**EXTRACT TO READ:**

The hectic brilliance of ‘The Loaded Dog’ notwithstanding, that farcical yarn of bumpkins’ shenanigans is unusual in Lawson’s body of work. Anyone assuming that the author merits credit or blame for ratifying such clichés of Australian identity as the nobility of the bushman and the primacy of mateship might well take a fresh look at the stories, which simultaneously honour and call into question the sincerity of relationships between men. Frequently, they comprise sketches of awkwardness, frustration and fragile moments of empathy between people unfitted, from childhood, to talk over a matter from a variety of perspectives; now, the very terseness of the stories makes for their impact. Many of Lawson’s sparely-delineated images, such as this in ‘The Drover’s Wife’ might lodge in the imagination for a lifetime:
All days are much the same to her; but on Sunday afternoon she dresses herself, tidies the children, smartens up baby, and goes for a lonely walk along the bush-track, pushing an old perambulator in front of her. She takes as much care to make herself and the children look smart as she would if she were going to do the block in the city. There is nothing to see, however, and not a soul to meet.
Lawson strikes a clean blow at cliché (and adjectives) in one of his great elliptical stories, “The Union Buries its Dead”, describing the internment of a young stranger, unknown to every man who accompanies his coffin through the glare to the grave:
I have left out the wattle – because it wasn’t there. I have also neglected to mention the heart-broken old mate, with his grizzled head bowed and great pearly drops streaming down his rugged cheeks. He was absent – he was probably “Out Back”. For similar reasons I have omitted reference to the suspicious moisture in the eyes of a bearded bush ruffian named Bill. Bill failed to turn up; and the only moisture was that which was induced by the heat. I have left out the “sad Australian sunset” because the sun was not going down at the time. The burial took place exactly at mid-day.

**PROBLEM TO WORK ON:**
Please reproduce part of the passage on Lawson's stories word for word, starting at the words "Lawson strikes a" and stopping after "exactly at mid-day.".

**PROVIDED RECORDS:**
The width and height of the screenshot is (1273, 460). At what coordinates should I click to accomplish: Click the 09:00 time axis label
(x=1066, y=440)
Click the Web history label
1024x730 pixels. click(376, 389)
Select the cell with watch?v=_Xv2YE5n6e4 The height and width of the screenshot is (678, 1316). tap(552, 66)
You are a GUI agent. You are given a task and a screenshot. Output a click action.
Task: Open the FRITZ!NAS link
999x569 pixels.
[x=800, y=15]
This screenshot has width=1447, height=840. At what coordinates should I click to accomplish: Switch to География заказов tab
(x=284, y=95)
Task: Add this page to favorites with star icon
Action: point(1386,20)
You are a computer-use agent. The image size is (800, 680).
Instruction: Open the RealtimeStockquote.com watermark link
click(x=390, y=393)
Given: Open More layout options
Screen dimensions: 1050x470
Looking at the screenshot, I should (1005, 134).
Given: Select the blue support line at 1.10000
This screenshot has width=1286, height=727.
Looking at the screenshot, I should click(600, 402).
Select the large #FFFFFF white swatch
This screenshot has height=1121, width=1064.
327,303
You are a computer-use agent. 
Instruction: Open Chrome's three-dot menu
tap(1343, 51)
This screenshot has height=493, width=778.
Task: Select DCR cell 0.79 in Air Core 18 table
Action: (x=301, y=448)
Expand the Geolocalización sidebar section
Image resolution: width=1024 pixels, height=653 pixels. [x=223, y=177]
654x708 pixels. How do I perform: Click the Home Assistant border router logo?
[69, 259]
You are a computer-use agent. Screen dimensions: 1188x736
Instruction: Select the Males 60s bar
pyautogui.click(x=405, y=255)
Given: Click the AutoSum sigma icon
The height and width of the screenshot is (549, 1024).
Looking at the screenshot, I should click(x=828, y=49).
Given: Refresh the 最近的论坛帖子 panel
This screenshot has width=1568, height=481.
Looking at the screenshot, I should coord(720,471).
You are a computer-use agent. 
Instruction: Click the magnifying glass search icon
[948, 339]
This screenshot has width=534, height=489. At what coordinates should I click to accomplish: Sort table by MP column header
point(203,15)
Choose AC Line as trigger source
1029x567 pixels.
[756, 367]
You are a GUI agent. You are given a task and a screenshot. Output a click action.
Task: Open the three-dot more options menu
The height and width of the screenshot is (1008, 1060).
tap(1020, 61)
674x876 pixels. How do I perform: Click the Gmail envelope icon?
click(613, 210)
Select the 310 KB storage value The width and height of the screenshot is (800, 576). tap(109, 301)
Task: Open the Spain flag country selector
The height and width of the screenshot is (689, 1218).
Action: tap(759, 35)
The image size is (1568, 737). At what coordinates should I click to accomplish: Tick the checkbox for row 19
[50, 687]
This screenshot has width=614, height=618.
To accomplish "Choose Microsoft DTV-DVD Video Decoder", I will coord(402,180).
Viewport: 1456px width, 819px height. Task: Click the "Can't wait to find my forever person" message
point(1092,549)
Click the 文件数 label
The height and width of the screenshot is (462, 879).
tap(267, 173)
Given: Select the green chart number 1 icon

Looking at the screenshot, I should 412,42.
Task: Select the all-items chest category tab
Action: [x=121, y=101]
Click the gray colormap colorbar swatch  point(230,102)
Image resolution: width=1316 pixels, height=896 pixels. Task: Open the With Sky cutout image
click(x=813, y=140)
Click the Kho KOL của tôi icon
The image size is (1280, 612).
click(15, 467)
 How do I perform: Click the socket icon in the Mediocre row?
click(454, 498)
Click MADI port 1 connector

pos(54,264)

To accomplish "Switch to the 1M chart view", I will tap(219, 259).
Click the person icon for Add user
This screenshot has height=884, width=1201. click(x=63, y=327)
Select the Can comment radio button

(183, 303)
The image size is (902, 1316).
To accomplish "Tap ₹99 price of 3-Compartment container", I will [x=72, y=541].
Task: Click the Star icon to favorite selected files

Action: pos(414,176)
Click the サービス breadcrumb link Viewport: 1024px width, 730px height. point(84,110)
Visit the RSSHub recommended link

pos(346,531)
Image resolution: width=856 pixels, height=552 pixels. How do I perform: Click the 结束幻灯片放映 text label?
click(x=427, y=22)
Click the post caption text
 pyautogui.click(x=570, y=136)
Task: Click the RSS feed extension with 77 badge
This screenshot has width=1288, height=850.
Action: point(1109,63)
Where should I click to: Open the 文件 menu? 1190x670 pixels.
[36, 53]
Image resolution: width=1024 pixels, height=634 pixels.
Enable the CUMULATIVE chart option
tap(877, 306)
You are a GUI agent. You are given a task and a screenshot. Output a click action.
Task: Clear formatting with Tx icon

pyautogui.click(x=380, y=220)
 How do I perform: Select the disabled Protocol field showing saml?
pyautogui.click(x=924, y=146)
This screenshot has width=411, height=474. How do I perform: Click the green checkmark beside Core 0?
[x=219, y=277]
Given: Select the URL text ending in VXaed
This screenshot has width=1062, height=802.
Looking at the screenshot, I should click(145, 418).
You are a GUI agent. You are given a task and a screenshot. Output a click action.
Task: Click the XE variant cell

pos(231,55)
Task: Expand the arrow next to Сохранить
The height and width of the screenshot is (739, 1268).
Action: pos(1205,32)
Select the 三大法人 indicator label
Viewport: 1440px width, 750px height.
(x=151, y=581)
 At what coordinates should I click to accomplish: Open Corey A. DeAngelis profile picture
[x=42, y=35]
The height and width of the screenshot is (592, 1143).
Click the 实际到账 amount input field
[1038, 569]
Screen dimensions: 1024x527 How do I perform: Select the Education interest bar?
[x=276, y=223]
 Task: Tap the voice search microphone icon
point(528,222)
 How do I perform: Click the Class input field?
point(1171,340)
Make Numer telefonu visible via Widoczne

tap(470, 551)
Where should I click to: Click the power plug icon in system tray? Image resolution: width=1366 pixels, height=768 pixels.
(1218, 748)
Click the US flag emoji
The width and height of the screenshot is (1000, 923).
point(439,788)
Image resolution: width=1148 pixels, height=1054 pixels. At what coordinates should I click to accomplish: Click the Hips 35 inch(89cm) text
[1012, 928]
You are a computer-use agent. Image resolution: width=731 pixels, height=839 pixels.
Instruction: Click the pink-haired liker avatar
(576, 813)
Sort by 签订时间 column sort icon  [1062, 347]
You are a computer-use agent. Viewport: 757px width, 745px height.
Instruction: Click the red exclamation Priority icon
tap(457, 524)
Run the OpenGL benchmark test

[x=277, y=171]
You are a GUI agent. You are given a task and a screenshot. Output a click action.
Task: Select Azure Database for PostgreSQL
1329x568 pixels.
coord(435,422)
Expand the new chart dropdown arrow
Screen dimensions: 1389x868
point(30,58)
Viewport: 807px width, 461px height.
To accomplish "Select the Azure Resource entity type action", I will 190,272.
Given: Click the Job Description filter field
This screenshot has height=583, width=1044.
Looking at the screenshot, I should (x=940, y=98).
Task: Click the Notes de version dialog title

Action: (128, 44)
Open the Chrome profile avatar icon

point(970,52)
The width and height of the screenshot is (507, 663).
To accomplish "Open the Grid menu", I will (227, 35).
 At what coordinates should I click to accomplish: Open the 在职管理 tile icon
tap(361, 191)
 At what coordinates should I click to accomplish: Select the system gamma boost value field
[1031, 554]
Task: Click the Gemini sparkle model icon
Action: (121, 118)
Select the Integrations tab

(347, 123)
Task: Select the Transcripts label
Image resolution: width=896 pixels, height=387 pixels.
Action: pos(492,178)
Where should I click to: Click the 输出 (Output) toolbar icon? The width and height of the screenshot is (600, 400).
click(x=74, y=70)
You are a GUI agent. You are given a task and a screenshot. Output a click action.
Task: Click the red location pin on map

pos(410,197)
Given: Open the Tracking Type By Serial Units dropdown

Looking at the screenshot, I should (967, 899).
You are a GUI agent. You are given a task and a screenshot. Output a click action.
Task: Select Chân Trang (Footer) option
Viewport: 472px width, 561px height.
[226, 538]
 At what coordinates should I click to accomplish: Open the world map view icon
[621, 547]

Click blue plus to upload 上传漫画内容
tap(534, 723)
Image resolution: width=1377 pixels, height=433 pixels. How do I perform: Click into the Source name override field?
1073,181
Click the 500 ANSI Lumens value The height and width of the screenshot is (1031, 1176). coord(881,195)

**COMPLETED EXERCISE:**
Lawson strikes a clean blow at cliché (and adjectives) in one of his great elliptical stories, “The Union Buries its Dead”, describing the internment of a young stranger, unknown to every man who accompanies his coffin through the glare to the grave:
I have left out the wattle – because it wasn’t there. I have also neglected to mention the heart-broken old mate, with his grizzled head bowed and great pearly drops streaming down his rugged cheeks. He was absent – he was probably “Out Back”. For similar reasons I have omitted reference to the suspicious moisture in the eyes of a bearded bush ruffian named Bill. Bill failed to turn up; and the only moisture was that which was induced by the heat. I have left out the “sad Australian sunset” because the sun was not going down at the time. The burial took place exactly at mid-day.